When you travel, sometimes you get lucky. We didn’t realize how fortunate our timing was when we purchased our plane tickets to Thailand months ago. We finally arrived in Chiang Mai just in time for the traditional Thai celebrations of Loi Krathong and Yi Peng.
Both of these events celebrate the full moon. While they are tied to two different Thai calendars, these celebrations often occur in November and always happen at the same time in Chiang Mai. Loi Krathong is a national celebration while Yi Peng is celebrated in Northern Thailand and especially in Chiang Mai. Wikipedia explains them best! Our arrival in Chiang Mai was a fortunate coincidence.

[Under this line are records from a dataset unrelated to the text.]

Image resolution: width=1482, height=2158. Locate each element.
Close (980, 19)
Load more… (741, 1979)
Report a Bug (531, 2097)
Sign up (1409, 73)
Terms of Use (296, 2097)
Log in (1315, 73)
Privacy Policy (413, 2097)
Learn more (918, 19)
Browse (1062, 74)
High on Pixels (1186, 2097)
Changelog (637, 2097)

At first glance, I would describe Yi Peng as a more interactive “Fourth of July”. Yi Peng is best known for the paper lanterns that are released into the sky. The lanterns are also supplemented by fireworks, firecrackers, and pretty much anything else that explodes or makes noise. Tourists and locals take turns launching thousands of these lanterns. It is considered good luck to launch one and you can write your wishes for the the coming year directly on it. Some people also interpret the lanterns as a way to discard your worries and fears. Either way, it sure looks cool!
Molly and I wanted to give this a try. We found a temple near the center of the city where lantern after lantern were launched to illuminate the sky. We entered to watch for ourselves.
In the temple yard we found orange-robed monks helping locals and tourists alike to launch their own lantern. With the help of a monk we managed to launch our own lantern without issue. We watched it sail over the temple to join the migration of light.
Like Yi Peng, Loi Krathong also deploys fire in a celebratory fashion. In this case it takes place on the water. A ‘krathong’ is a small floating disk that is usually made from a piece of banana stalk. It is decorated with flowers, a candle and some incense and floated down rivers and canals.
Like the lanterns, you are supposed to make a wish before you release your krathong. We stood on a bridge over the river and watched the flickering candles drift with the currents. Launching lanterns and floating flower-encrusted boats created a colorful nighttime atmosphere in Chiang Mai. As long as you avoid the fireworks and firecrackers exploding all around you, you will be just fine!
The festival didn’t end there. Massive parades, performances and fireworks compliment the main activities. In the end, it was impossible to see everything that was happening in Chiang Mai while we were there. Events happened simultaneously all over the city for the celebrations. The quiet city was transformed into a festival without sleep during our whole time there. Even when we got on the night bus back to Bangkok, we could see the lanterns floating in the distance.
When it comes to traveling, you can spend hours and days planning the “perfect” vacation destinations. You may even show up on your perfectly planned time only to be disappointed. Doing your homework is important but don’t let planning stop you from actually diving in. Sometimes the best activities show themselves when you aren’t looking for them and when you least expect it.
I wont forget Chiang Mai and the thousands of lanterns of Yi Peng anytime soon. “Long life and happiness.” What’s on your lantern?